Number of farmers prosecuted more than doubles in 12 months

In the past year, more than twice as many Otago farmers have been prosecuted for offences - mainly relating to dairy effluent and pugging - than the year before.

In the 12 months to July, the Otago Regional Council brought 19 prosecutions, up from seven the year before.

The number of infringement notices stayed static at 35, figures released by the council showed.

Council resource management director Selva Selvarajah said the numbers were a warning to land-users the council would not tolerate "gross activity".

Prosecutions resulting in fines of $179,850 were mostly for discharges of contaminants where they might enter water or disturb a river bed, and 15 of the 19 prosecutions were of farmers from the Clutha district.

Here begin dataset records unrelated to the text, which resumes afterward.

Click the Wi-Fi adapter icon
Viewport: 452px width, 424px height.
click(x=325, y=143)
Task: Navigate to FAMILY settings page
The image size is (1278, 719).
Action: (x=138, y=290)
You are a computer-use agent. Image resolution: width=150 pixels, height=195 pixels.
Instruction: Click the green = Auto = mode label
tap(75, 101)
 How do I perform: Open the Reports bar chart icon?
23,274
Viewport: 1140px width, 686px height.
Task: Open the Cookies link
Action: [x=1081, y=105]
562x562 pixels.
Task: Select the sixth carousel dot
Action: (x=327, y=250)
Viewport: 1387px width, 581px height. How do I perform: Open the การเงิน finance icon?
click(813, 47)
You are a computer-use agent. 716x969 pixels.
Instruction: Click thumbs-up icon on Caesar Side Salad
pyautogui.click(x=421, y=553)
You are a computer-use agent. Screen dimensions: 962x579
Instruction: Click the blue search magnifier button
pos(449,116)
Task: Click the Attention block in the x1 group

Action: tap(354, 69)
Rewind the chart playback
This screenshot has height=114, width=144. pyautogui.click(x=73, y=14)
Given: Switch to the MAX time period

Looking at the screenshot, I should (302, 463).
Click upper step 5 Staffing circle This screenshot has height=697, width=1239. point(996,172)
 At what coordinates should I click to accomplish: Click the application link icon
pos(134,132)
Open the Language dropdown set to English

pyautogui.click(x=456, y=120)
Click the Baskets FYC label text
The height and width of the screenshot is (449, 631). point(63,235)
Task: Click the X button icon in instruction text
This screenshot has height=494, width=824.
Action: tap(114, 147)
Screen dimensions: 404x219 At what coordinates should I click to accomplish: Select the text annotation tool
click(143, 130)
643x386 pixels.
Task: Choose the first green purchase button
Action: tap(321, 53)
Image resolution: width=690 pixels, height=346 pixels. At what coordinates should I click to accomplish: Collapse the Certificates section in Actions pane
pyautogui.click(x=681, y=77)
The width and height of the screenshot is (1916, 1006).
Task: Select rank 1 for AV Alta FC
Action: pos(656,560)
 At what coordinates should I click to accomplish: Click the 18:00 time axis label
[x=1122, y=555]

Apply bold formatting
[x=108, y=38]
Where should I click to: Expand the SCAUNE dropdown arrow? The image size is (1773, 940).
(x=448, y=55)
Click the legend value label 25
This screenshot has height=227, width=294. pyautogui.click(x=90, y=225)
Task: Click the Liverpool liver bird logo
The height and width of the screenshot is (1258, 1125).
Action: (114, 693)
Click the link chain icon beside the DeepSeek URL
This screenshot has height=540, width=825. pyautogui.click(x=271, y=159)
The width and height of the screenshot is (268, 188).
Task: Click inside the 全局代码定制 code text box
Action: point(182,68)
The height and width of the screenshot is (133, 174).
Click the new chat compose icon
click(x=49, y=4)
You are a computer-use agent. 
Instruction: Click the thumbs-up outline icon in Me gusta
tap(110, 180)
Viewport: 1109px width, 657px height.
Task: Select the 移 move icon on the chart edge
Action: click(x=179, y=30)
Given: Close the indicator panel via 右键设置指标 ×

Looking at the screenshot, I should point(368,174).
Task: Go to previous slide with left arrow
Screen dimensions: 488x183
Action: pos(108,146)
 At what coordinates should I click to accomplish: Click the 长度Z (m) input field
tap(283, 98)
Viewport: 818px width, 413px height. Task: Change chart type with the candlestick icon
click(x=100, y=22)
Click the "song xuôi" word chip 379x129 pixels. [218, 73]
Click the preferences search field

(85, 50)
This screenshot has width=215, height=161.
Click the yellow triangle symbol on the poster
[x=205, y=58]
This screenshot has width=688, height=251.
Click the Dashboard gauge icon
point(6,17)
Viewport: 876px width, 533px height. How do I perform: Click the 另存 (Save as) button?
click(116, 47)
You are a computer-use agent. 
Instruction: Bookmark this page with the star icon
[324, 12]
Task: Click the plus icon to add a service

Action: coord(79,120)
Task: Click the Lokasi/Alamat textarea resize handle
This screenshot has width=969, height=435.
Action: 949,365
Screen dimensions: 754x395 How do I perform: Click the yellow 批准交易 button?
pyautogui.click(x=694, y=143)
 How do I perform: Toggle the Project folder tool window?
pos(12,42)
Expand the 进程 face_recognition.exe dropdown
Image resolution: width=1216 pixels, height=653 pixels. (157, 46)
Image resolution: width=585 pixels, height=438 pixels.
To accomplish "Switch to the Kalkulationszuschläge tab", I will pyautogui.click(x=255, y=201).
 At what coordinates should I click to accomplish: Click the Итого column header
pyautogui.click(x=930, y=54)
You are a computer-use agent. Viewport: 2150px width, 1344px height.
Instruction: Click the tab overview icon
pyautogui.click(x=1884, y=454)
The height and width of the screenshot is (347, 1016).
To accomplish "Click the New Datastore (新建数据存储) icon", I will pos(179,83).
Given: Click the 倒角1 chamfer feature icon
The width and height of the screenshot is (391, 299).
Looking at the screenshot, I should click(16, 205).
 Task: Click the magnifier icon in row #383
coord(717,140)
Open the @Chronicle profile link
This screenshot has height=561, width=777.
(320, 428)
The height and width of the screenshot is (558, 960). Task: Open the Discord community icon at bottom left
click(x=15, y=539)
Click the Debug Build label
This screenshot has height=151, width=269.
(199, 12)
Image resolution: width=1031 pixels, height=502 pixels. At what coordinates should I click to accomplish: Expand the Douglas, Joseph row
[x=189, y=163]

In 2010-11, prosecutions resulting in fines of $105,650 were evenly spread across the region: two each in Dunedin, Clutha and Central Otago and one in Waitaki.

When a prosecution was taken, the courts imposed the sentence and fine.

The council, under the Resource Management Act, was given 90% of the money from the fine. In the past two years, the regional council received $678,418 in fines from the courts, some coming from cases that dated back to 2008: the courts allowed fines to be paid in instalments.

It cost the council $691,783 in total in staff time ($322,254), legal ($293,689) and external costs such as hiring specialist witnesses to take those cases to court.

The most expensive cases were those where the charges were defended, including one which cost the council $107,169 and another $51,427.

Fines were set by the court, not the council, Dr Selvarajah said.

"The fines are set as a deterrent by the courts."

It would take up to five years to see whether the council was making a loss or a gain financially through taking people to court. The council was not "revenue-collecting" through prosecuting people.

Although the figures showed most running the region's 390 dairy farms were compliant, a recent focus on pugging and sedimentation of waterways had brought prosecution numbers back up, Dr Selvarajah said.

South and West Otago areas featured mainly because of their tendency towards saturated soils and tile and mole drain systems, he said.

From 2007 to 2009, prosecution numbers hit a high of about 25 a year because of effluent spills and ponding.

There had been a significant improvement but there was still room for more, Dr Selvarajah said.

"The new plan change has foreshadowed no tolerance of sedimentation, bed disturbance or effluent getting to water."

Prosecution numbers would probably go up as the council's compliance unit furthered inspections, Dr Selvarajah said.